(Supplied data begins)

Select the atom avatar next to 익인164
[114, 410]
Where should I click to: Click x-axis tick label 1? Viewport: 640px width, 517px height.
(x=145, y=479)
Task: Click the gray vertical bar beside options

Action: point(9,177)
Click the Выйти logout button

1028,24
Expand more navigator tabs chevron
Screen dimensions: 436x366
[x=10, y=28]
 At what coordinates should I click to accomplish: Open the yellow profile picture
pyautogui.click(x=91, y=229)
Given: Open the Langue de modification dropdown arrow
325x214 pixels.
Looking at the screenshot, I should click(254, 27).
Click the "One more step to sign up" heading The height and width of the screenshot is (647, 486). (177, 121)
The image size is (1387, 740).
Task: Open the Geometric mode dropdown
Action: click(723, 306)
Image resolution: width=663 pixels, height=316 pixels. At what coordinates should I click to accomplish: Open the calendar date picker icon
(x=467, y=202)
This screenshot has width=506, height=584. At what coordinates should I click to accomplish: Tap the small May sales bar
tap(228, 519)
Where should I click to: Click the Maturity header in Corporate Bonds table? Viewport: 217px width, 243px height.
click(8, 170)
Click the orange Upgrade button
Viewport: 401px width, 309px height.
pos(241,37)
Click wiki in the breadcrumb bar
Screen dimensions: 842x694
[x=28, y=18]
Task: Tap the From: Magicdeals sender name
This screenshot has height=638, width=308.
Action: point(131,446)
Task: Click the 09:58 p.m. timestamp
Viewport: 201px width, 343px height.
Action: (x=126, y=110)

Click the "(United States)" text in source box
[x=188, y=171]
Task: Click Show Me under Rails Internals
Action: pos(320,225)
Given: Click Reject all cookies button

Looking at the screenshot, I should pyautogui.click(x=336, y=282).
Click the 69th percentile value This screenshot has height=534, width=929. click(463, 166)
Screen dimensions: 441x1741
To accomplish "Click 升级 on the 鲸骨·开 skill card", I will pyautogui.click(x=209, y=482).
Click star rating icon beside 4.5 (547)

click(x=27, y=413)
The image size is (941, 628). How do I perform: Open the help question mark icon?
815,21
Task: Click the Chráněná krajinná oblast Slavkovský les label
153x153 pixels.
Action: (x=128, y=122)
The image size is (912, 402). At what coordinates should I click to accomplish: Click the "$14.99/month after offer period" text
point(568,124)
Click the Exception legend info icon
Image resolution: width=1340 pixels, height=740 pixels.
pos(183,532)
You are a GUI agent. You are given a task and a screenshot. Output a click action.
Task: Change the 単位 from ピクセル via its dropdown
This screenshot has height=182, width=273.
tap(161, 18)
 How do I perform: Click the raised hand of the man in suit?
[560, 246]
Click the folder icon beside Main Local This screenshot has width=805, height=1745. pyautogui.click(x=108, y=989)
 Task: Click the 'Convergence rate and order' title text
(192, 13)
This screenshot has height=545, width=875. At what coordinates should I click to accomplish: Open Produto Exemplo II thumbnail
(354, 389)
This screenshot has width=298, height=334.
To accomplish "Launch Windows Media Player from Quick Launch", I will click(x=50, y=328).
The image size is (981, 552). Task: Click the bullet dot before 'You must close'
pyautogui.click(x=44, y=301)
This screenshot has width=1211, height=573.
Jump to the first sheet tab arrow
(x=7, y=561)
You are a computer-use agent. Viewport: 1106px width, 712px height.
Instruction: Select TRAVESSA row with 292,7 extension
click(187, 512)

(Supplied data ends)

**Try it:** The lines above should be duplicated exactly.

**Result of this exercise:**
Select the atom avatar next to 익인164
[114, 410]
Where should I click to: Click x-axis tick label 1? Viewport: 640px width, 517px height.
(x=145, y=479)
Task: Click the gray vertical bar beside options

Action: point(9,177)
Click the Выйти logout button

1028,24
Expand more navigator tabs chevron
Screen dimensions: 436x366
[x=10, y=28]
 At what coordinates should I click to accomplish: Open the yellow profile picture
pyautogui.click(x=91, y=229)
Given: Open the Langue de modification dropdown arrow
325x214 pixels.
Looking at the screenshot, I should click(254, 27).
Click the "One more step to sign up" heading The height and width of the screenshot is (647, 486). (177, 121)
The image size is (1387, 740).
Task: Open the Geometric mode dropdown
Action: click(723, 306)
Image resolution: width=663 pixels, height=316 pixels. At what coordinates should I click to accomplish: Open the calendar date picker icon
(x=467, y=202)
This screenshot has width=506, height=584. At what coordinates should I click to accomplish: Tap the small May sales bar
tap(228, 519)
Where should I click to: Click the Maturity header in Corporate Bonds table? Viewport: 217px width, 243px height.
click(8, 170)
Click the orange Upgrade button
Viewport: 401px width, 309px height.
pos(241,37)
Click wiki in the breadcrumb bar
Screen dimensions: 842x694
[x=28, y=18]
Task: Tap the From: Magicdeals sender name
This screenshot has height=638, width=308.
Action: point(131,446)
Task: Click the 09:58 p.m. timestamp
Viewport: 201px width, 343px height.
Action: (x=126, y=110)

Click the "(United States)" text in source box
[x=188, y=171]
Task: Click Show Me under Rails Internals
Action: pos(320,225)
Given: Click Reject all cookies button

Looking at the screenshot, I should pyautogui.click(x=336, y=282).
Click the 69th percentile value This screenshot has height=534, width=929. click(463, 166)
Screen dimensions: 441x1741
To accomplish "Click 升级 on the 鲸骨·开 skill card", I will pyautogui.click(x=209, y=482).
Click star rating icon beside 4.5 (547)

click(x=27, y=413)
The image size is (941, 628). How do I perform: Open the help question mark icon?
815,21
Task: Click the Chráněná krajinná oblast Slavkovský les label
153x153 pixels.
Action: (x=128, y=122)
The image size is (912, 402). At what coordinates should I click to accomplish: Click the "$14.99/month after offer period" text
point(568,124)
Click the Exception legend info icon
Image resolution: width=1340 pixels, height=740 pixels.
pos(183,532)
You are a GUI agent. You are given a task and a screenshot. Output a click action.
Task: Change the 単位 from ピクセル via its dropdown
This screenshot has height=182, width=273.
tap(161, 18)
 How do I perform: Click the raised hand of the man in suit?
[560, 246]
Click the folder icon beside Main Local This screenshot has width=805, height=1745. pyautogui.click(x=108, y=989)
 Task: Click the 'Convergence rate and order' title text
(192, 13)
This screenshot has height=545, width=875. At what coordinates should I click to accomplish: Open Produto Exemplo II thumbnail
(354, 389)
This screenshot has width=298, height=334.
To accomplish "Launch Windows Media Player from Quick Launch", I will click(x=50, y=328).
The image size is (981, 552). Task: Click the bullet dot before 'You must close'
pyautogui.click(x=44, y=301)
This screenshot has width=1211, height=573.
Jump to the first sheet tab arrow
(x=7, y=561)
You are a computer-use agent. Viewport: 1106px width, 712px height.
Instruction: Select TRAVESSA row with 292,7 extension
click(187, 512)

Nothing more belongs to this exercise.